LWN.net Logo

Justifying FS-Cache

By Jake Edge
December 24, 2008

In what must seem like a never-ending effort, David Howells is once again trying to get a generic mechanism to do local caching for network filesystems into the kernel. The latest version, number 41, of his FS-Cache patches was posted back in November, so now he is asking for it to be added to linux-next. That would mean that the feature was on-track for the mainline in 2.6.29, but it would appear that 2.6.30—if ever—is more likely.
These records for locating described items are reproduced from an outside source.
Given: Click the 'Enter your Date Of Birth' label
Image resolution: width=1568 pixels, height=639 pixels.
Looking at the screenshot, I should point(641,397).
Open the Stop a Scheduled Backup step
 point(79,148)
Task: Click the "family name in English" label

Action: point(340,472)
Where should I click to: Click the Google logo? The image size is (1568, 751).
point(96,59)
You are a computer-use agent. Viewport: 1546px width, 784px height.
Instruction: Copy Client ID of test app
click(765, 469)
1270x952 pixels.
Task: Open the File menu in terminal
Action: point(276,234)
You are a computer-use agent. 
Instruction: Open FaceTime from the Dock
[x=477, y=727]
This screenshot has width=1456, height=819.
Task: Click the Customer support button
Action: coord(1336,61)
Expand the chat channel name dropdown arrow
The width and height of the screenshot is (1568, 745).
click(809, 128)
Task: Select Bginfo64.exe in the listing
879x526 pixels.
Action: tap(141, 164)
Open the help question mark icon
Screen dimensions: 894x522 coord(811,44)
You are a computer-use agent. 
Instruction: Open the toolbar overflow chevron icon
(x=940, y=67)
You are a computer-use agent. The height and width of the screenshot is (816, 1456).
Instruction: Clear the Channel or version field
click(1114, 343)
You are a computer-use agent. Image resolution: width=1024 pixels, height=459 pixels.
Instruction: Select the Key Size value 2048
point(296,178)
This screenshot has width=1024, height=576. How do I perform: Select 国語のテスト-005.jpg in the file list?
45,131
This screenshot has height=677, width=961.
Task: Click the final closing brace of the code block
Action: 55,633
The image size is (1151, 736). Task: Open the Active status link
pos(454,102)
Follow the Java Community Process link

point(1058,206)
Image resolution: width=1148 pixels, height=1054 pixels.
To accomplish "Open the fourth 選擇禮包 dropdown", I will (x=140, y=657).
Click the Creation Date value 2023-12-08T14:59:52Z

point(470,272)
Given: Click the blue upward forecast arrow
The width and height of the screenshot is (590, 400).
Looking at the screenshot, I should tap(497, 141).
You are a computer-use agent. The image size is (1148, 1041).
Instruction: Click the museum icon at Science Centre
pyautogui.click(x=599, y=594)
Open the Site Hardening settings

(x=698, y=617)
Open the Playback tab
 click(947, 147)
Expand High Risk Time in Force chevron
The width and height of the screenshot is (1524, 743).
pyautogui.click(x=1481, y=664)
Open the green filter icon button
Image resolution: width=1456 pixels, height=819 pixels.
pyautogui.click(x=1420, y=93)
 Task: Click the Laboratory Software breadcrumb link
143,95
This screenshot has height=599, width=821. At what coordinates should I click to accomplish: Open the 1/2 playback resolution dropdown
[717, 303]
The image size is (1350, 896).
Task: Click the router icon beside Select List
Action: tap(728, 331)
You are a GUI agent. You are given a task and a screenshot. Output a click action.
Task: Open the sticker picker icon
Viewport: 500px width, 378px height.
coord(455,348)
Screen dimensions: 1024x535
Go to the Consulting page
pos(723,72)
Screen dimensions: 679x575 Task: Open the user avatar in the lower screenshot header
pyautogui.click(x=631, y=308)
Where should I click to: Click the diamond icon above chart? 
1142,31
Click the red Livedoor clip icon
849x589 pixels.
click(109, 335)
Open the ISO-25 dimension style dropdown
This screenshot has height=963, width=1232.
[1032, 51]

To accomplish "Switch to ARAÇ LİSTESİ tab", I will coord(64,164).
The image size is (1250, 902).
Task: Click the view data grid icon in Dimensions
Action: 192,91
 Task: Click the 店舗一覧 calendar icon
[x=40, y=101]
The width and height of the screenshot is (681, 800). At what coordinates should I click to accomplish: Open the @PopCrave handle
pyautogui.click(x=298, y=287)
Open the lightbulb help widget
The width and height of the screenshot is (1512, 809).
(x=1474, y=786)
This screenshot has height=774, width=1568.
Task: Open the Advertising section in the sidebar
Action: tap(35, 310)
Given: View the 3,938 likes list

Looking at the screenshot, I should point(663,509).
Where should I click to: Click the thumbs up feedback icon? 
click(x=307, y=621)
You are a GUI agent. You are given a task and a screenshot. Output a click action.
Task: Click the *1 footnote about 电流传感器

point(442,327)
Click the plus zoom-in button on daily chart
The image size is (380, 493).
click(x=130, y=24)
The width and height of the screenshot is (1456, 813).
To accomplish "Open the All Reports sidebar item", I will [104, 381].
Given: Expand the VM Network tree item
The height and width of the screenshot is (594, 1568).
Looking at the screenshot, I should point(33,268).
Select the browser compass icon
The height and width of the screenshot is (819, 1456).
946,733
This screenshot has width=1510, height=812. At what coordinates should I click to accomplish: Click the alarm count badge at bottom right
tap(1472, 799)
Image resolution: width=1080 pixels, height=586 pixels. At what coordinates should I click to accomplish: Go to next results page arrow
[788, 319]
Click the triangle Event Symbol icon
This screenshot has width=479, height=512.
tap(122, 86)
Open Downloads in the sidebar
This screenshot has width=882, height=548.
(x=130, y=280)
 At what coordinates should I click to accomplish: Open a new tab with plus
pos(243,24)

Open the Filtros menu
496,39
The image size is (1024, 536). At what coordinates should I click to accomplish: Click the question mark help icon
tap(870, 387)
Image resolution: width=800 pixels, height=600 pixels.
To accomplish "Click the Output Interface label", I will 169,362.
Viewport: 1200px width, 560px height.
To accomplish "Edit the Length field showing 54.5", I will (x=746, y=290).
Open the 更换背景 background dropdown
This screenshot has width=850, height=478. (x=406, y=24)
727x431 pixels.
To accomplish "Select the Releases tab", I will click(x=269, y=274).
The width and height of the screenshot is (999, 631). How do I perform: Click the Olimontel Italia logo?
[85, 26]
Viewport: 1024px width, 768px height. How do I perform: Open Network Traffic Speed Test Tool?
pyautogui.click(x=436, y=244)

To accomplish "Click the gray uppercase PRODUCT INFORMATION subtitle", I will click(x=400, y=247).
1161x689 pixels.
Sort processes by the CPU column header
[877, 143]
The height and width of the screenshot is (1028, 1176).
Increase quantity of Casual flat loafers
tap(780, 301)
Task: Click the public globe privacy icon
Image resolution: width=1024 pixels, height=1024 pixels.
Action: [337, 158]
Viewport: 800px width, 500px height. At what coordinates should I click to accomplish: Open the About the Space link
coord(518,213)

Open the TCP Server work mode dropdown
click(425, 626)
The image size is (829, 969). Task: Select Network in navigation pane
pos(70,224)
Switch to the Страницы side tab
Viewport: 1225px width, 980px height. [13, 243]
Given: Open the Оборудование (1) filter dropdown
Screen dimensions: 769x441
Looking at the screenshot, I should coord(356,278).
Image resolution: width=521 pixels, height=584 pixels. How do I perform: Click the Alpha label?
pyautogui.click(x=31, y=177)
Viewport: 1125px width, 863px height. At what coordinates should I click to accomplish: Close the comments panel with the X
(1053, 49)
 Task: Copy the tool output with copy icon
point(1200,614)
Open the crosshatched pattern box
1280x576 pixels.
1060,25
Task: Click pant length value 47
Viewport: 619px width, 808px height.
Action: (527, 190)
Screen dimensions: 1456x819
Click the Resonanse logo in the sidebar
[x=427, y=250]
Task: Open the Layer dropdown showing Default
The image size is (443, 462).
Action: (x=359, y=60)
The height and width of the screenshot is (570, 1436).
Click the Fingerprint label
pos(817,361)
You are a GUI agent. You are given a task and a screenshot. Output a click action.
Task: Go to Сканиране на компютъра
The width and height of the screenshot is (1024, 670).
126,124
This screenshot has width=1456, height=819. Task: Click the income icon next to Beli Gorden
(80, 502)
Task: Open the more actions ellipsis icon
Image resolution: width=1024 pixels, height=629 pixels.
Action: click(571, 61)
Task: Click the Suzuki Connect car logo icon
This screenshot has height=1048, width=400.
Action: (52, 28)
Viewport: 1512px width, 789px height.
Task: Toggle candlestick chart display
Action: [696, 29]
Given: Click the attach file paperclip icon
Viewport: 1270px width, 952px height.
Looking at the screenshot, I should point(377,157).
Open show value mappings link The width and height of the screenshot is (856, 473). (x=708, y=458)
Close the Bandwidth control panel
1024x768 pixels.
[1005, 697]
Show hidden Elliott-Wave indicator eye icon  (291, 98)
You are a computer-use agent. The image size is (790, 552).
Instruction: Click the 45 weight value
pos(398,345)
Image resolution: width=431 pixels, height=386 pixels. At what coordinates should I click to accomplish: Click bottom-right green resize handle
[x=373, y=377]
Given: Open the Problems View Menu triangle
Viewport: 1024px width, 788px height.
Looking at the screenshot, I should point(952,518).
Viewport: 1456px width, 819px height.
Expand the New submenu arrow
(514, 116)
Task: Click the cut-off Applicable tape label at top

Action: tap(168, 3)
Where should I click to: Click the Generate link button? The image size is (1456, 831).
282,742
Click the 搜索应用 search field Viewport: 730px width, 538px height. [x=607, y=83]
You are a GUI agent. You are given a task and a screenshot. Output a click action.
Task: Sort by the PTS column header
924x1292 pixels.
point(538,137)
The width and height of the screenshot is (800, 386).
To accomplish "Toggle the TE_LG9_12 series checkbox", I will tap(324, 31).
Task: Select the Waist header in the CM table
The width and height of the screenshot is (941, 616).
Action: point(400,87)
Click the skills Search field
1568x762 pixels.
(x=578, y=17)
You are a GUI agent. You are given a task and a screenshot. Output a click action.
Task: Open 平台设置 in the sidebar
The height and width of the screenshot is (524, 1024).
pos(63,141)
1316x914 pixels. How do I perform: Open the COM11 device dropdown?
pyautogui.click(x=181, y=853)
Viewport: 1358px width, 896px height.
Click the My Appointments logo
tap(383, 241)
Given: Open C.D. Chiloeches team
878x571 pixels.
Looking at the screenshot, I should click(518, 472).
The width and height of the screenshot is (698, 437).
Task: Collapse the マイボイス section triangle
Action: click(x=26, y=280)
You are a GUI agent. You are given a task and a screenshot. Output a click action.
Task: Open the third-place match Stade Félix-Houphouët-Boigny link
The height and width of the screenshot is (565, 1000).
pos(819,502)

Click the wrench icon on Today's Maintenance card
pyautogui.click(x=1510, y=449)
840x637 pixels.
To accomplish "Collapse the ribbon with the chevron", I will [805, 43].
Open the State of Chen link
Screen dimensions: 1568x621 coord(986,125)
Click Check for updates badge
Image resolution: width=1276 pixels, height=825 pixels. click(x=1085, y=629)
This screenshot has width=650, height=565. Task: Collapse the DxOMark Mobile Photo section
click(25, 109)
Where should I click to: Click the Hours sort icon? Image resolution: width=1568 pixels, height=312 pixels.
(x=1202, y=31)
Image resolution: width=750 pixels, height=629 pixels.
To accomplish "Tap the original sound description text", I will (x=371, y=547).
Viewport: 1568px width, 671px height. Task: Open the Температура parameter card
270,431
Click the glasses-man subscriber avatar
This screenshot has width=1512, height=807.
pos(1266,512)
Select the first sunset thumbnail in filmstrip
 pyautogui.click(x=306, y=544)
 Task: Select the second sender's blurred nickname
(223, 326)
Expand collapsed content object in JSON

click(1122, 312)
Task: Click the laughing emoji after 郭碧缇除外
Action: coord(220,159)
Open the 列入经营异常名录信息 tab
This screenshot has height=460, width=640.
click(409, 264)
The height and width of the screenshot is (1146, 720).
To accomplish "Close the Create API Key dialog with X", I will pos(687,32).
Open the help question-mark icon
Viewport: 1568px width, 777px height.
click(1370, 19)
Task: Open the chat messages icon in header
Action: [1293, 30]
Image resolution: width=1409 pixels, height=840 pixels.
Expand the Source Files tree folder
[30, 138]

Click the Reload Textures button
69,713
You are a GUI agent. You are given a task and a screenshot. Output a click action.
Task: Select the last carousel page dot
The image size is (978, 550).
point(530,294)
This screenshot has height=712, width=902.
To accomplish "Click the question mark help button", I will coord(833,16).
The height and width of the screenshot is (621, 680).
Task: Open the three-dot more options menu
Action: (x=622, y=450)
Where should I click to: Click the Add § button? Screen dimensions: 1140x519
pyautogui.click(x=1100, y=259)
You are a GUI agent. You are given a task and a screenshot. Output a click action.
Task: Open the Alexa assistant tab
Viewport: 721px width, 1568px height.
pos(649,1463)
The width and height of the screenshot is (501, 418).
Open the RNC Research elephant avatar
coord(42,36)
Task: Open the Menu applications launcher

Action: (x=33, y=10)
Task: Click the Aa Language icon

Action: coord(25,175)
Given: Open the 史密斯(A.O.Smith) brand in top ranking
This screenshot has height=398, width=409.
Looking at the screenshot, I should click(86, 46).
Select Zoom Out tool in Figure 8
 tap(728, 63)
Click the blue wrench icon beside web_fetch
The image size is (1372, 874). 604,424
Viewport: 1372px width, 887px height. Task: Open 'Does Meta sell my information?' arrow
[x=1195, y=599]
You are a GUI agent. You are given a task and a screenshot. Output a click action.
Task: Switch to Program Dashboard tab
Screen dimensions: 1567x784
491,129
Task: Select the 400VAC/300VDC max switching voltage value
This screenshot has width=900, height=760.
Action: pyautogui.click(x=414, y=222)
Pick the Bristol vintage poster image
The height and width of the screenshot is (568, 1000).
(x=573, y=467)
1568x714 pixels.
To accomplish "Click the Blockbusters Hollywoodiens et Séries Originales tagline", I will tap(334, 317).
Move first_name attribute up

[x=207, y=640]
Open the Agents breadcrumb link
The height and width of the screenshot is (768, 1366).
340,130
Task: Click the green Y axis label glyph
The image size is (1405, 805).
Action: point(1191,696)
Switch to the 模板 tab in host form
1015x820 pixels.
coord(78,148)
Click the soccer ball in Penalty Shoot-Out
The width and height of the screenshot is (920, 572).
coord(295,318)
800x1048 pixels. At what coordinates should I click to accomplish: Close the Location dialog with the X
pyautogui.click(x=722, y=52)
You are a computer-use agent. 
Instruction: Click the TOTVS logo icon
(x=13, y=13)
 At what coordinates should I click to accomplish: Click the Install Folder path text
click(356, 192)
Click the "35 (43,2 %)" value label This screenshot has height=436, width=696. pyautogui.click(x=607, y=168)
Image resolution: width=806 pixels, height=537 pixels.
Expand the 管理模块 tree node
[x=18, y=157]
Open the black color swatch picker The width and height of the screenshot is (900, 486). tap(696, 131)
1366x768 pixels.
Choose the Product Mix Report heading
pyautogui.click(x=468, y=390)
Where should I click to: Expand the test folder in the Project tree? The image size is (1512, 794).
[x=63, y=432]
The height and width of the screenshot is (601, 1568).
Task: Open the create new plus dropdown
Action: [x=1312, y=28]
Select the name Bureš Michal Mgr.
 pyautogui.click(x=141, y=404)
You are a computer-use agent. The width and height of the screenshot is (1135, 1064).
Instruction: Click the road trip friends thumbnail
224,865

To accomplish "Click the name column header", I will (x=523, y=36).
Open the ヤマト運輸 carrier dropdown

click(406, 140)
The idea behind FS-Cache is to create a way for "slow" filesystems to cache their data on the local disk, so that repeated accesses do not require accessing the underlying slow storage. Howells has been working on getting it into the kernel for a number of years; our first article about it appeared in 2004. The canonical example of where it might be useful is a network filesystem on a heavily-used or low bandwidth link—the cost of re-reading data from the network may be much higher than retrieving it from a local disk. In addition, the cache can be persistent across reboots, allowing some files to live locally for a very long time.

But, Howells already has a fairly large, intrusive patch that is headed for 2.6.29: credentials. That patch touches a lot of code in the kernel, in particular the VFS layer. Christoph Hellwig is concerned about both credentials and FS-Cache going in at the same time :

I don't think we want fscache for .29 yet. I'd rather let the credential code settle for one release, and have more time for actually reviewing it properly and have it 100% ready for .30.

While that would delay the addition of FS-Cache, Andrew Morton has a larger concern:

I don't believe that it has yet been convincingly demonstrated that we want to merge it at all.

It's a huuuuuuuuge lump of new code, so it really needs to provide decent value. Can we revisit this? Yet again? What do we get from all this?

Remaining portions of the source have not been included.